Edited October 4, 2013 by h1234

[Ch0cu3r]

Please when posting code, paste it into

tags (click the <> button before posting message).

 

How you should log in a user is to query the database with the user/password credentials they provided. The query should retrieve all their data you need when the username/password matches.  Example query would be

SELECT user_id, password, email, time_of_last_login, access_lvl, etc.. FROM users_table WHERE username=$username AND password=$password

When the username/password matches it'll return all the info in the SELECT clause. You store this information to the $_SESSION variable. You should not be having to re-query the database to get more information about them. 

 

To see if they are logged in you just checked the $_SESSION variable validates to your requirements. The basic way to do this is to set a $_SESSION['is_logged_in'] variable to true when the user successfully logs in. For any page that requires the user to be logged in you check this variable is true eg

<?php
session_start();

if(isset($_SESSION['is_logged_in']) && $_SESSION['is_logged_in'] === true)
{
    // user is logged in display page
}
else
{
    // user is not logged in
    // display error and login form
}

When logging users out you just clear the $_SESSION variable with unset.  To completly remove the session you'd use session_destroy.

[h1234]

Please when posting code, paste it into

tags (click the <> button before posting message).

 

How you should log in a user is to query the database with the user/password credentials they provided. The query should retrieve all their data you need when the username/password matches.  Example query would be

SELECT user_id, password, email, time_of_last_login, access_lvl, etc.. FROM users_table WHERE username=$username AND password=$password

When the username/password matches it'll return all the info in the SELECT clause. You store this information to the $_SESSION variable. You should not be having to re-query the database to get more information about them. 

 

To see if they are logged in you just checked the $_SESSION variable validates to your requirements. The basic way to do this is to set a $_SESSION['is_logged_in'] variable to true when the user successfully logs in. For any page that requires the user to be logged in you check this variable is true eg

<?php
session_start();

if(isset($_SESSION['is_logged_in']) && $_SESSION['is_logged_in'] === true)
{
    // user is logged in display page
}
else
{
    // user is not logged in
    // display error and login form
}

When logging users out you just clear the $_SESSION variable with unset.  To completly remove the session you'd use session_destroy.

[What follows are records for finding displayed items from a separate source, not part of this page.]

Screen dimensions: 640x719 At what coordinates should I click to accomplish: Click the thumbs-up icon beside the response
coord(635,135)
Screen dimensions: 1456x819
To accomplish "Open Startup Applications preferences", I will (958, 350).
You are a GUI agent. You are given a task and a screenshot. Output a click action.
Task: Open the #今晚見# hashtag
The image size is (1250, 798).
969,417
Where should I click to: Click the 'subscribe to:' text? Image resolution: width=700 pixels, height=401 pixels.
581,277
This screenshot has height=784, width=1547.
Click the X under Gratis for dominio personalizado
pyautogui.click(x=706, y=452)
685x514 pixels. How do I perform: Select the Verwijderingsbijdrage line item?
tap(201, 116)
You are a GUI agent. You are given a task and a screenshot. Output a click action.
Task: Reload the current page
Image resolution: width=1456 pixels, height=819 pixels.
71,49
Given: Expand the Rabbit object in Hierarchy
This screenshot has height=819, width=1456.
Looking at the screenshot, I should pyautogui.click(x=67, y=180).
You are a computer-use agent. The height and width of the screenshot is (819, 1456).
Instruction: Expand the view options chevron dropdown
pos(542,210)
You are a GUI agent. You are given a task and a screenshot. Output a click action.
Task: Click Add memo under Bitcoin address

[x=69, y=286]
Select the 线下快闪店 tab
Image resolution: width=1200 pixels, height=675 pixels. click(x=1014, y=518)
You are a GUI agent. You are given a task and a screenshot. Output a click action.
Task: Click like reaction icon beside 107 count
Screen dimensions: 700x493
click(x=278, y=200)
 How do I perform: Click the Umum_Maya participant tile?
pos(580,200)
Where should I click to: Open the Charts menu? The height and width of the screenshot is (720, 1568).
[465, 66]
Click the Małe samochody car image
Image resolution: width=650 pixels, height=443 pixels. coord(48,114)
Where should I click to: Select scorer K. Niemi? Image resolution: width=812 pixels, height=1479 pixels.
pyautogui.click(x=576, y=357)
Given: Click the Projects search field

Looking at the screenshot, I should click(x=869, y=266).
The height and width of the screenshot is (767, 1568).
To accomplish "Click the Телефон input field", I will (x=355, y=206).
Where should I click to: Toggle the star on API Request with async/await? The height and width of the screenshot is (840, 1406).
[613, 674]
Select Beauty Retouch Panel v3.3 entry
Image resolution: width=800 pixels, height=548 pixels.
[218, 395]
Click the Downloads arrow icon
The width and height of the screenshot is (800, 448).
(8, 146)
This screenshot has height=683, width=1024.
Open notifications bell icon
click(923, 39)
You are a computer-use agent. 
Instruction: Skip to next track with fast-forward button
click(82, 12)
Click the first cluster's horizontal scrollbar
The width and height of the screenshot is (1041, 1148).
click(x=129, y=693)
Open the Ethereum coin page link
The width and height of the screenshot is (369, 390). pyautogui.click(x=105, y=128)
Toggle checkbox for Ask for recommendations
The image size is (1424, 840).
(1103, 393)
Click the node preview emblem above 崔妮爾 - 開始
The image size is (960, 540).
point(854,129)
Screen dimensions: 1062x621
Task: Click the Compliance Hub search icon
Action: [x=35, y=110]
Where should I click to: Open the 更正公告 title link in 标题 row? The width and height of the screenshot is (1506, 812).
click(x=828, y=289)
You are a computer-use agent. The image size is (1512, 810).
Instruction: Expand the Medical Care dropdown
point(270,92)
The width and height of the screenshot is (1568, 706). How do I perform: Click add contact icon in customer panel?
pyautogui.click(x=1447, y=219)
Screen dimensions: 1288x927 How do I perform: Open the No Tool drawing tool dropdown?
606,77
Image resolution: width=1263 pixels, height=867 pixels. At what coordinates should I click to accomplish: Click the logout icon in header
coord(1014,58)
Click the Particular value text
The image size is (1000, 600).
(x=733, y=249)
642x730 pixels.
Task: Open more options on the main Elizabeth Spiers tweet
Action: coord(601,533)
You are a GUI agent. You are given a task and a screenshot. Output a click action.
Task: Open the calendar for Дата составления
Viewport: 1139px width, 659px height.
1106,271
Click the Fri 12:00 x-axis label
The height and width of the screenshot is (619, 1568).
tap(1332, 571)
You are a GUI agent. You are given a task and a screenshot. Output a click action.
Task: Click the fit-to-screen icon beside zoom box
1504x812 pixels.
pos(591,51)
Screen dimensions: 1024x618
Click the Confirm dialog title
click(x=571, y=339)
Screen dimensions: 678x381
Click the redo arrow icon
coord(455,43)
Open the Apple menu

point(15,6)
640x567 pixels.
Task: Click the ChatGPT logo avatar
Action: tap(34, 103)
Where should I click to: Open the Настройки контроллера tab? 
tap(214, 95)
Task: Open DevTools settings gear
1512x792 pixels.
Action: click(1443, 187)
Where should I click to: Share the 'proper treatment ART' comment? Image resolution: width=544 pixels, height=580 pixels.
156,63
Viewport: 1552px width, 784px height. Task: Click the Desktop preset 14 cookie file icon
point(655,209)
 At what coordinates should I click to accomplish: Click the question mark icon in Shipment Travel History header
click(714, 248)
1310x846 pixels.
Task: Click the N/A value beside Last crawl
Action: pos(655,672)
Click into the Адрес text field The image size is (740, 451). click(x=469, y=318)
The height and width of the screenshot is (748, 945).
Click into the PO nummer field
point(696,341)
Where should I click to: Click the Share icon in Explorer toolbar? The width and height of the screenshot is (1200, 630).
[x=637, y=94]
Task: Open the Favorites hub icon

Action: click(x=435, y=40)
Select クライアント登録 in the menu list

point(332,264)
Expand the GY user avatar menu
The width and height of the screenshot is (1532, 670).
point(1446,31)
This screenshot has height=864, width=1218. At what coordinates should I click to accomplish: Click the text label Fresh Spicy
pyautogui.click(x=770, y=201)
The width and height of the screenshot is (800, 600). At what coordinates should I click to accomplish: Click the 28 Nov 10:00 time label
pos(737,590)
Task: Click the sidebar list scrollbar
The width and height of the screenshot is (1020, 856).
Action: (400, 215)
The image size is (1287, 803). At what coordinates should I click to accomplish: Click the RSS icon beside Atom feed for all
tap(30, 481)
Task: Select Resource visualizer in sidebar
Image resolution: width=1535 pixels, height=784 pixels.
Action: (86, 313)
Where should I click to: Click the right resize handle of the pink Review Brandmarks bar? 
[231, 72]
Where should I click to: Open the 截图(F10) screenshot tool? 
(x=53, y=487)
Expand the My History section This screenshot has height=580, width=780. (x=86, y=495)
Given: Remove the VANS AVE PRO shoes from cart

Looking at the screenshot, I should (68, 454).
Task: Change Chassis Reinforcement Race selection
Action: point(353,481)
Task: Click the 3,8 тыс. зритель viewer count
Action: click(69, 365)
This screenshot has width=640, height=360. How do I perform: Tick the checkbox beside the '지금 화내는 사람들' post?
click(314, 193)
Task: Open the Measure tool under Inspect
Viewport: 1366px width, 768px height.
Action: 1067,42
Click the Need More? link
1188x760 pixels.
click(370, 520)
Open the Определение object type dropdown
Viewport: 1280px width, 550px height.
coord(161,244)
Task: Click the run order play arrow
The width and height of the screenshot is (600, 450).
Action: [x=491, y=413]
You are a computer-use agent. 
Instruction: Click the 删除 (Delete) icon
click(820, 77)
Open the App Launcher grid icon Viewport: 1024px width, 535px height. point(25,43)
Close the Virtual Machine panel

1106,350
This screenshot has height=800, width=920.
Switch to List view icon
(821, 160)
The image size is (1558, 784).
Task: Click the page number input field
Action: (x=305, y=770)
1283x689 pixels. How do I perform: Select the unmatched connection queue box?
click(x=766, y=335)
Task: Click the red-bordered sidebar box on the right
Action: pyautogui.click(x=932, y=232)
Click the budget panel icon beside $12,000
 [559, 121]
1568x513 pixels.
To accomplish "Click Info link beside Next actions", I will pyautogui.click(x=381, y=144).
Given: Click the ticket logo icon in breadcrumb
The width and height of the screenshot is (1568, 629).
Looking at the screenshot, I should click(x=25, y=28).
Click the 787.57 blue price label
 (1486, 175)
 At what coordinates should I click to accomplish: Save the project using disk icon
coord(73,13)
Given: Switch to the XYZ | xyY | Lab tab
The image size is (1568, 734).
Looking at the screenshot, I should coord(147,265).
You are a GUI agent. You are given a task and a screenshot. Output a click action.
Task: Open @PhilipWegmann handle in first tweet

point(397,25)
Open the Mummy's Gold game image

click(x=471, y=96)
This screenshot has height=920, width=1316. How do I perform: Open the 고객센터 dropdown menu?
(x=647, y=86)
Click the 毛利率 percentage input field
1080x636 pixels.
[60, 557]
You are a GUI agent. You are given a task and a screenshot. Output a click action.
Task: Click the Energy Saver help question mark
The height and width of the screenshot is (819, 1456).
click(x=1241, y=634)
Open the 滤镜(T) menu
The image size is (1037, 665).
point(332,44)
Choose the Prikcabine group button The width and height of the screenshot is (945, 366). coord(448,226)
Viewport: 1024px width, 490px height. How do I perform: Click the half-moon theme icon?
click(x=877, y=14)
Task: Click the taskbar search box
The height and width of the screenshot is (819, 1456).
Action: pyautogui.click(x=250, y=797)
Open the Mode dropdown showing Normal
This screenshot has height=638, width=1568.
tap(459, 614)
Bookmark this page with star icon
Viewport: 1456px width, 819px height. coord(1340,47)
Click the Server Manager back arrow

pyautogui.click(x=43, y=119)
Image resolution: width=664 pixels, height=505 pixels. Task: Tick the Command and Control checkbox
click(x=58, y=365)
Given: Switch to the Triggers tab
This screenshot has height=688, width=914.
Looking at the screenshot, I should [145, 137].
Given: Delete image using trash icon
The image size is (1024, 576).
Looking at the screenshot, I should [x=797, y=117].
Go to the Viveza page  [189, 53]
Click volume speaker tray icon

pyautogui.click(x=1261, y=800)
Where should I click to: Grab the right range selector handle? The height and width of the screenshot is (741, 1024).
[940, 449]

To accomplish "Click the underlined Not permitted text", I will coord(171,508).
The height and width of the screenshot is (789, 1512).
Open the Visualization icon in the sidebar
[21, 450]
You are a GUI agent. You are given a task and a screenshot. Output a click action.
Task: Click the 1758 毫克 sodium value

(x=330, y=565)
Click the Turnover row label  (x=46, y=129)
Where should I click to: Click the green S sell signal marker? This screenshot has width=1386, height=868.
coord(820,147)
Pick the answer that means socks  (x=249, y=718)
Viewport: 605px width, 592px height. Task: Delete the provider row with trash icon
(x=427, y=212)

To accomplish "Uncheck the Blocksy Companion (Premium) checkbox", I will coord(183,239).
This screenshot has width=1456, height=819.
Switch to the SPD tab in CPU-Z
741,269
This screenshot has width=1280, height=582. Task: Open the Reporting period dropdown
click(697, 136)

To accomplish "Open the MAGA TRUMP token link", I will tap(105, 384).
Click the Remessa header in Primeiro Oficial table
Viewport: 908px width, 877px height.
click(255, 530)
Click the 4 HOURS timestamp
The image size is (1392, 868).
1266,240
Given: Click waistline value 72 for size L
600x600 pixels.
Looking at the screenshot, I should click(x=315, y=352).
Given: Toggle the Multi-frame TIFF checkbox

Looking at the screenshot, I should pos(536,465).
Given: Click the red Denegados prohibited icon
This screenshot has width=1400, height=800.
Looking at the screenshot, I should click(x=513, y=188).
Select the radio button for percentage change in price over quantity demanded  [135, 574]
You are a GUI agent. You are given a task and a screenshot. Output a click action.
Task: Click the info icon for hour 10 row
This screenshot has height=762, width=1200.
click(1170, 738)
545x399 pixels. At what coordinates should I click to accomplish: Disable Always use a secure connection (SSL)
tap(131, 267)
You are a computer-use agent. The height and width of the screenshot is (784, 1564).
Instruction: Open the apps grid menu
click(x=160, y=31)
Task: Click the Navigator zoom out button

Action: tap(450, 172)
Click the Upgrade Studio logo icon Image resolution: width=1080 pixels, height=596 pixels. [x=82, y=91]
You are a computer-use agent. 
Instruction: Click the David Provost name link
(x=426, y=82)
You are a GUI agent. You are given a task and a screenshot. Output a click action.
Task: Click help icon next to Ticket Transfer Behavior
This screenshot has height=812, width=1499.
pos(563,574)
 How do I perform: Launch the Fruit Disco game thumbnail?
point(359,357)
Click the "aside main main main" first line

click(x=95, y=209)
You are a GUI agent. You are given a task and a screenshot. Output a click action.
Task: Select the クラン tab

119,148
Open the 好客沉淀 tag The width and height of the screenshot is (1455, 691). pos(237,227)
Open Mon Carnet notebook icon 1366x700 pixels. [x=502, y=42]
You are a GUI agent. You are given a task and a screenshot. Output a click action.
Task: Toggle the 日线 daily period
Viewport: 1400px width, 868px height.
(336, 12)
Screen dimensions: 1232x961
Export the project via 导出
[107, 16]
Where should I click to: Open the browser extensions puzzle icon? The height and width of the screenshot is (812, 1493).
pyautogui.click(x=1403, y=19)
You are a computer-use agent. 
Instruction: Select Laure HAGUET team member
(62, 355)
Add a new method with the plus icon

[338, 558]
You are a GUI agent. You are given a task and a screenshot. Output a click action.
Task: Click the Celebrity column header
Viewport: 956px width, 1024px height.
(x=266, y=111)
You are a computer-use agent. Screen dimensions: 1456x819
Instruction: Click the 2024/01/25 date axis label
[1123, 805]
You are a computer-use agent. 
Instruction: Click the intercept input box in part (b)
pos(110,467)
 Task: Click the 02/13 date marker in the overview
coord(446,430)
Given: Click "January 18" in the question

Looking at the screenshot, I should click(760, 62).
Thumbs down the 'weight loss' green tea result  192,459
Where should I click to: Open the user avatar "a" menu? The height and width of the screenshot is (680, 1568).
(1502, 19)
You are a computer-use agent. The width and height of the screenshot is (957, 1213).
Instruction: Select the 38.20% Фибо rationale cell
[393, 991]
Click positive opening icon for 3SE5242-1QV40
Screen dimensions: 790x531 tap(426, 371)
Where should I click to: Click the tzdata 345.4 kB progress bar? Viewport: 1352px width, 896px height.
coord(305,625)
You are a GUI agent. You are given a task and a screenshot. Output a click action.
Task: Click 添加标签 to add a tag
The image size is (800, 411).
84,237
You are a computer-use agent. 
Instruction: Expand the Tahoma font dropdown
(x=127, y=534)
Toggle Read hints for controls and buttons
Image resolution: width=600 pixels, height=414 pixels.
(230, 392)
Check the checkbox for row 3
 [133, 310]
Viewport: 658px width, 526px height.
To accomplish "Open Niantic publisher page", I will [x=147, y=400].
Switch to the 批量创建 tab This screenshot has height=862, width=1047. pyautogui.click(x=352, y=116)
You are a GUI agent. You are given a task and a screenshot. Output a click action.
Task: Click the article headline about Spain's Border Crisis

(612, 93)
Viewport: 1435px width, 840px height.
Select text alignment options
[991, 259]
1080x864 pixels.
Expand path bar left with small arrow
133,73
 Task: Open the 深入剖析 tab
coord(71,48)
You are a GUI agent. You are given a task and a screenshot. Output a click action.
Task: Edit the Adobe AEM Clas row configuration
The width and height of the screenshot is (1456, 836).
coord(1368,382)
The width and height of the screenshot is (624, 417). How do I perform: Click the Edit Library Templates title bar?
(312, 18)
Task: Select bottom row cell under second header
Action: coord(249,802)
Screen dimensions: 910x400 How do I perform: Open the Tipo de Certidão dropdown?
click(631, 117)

thanks  alot but when i log in with user 2  it recognizes but it does not recognise the users id so it displays as user 1 , for example when i echo the user id to say "hello" its suppose to say "hello user2" but always displays user1 name. 

 

like <?php  echo $user_data['name'];?>  this does not work. I am not sure why. i cant set session again or it gives an error that the sesssion is already set

Edited October 8, 2013 by h1234

[Ch0cu3r]

 i cant set session again or it gives an error that the sesssion is already set

Sounds like you're calling session_start() multiple times. You only need to call this function once to start the session not each time you need to modify the $_SESSION vars.

 

You can set or reset the $_SESSION variables as many times as you like.

[h1234]

Sounds like you're calling session_start() multiple times. You only need to call this function once to start the session not each time you need to modify the $_SESSION vars.

 

You can set or reset the $_SESSION variables as many times as you like.

thanks so u suggest i save session start in a different file? as i have it in my confiq file with my  database connections , functions ect.

Edited October 9, 2013 by h1234

[Barand]

Just make sure you call it once right at the top of each script that uses session variables

Edited October 9, 2013 by Barand

[h1234]

Just make sure you call it once right at the top of each script that uses session variables

thanks so this would solve my problem of  the user ID always shows 1 it never shows user 2 for example. it recognizes the user exists but does not recognize that specific  users name or id. i get this error

 

Fatal error: Call to undefined function logged_in()

Edited October 9, 2013 by h1234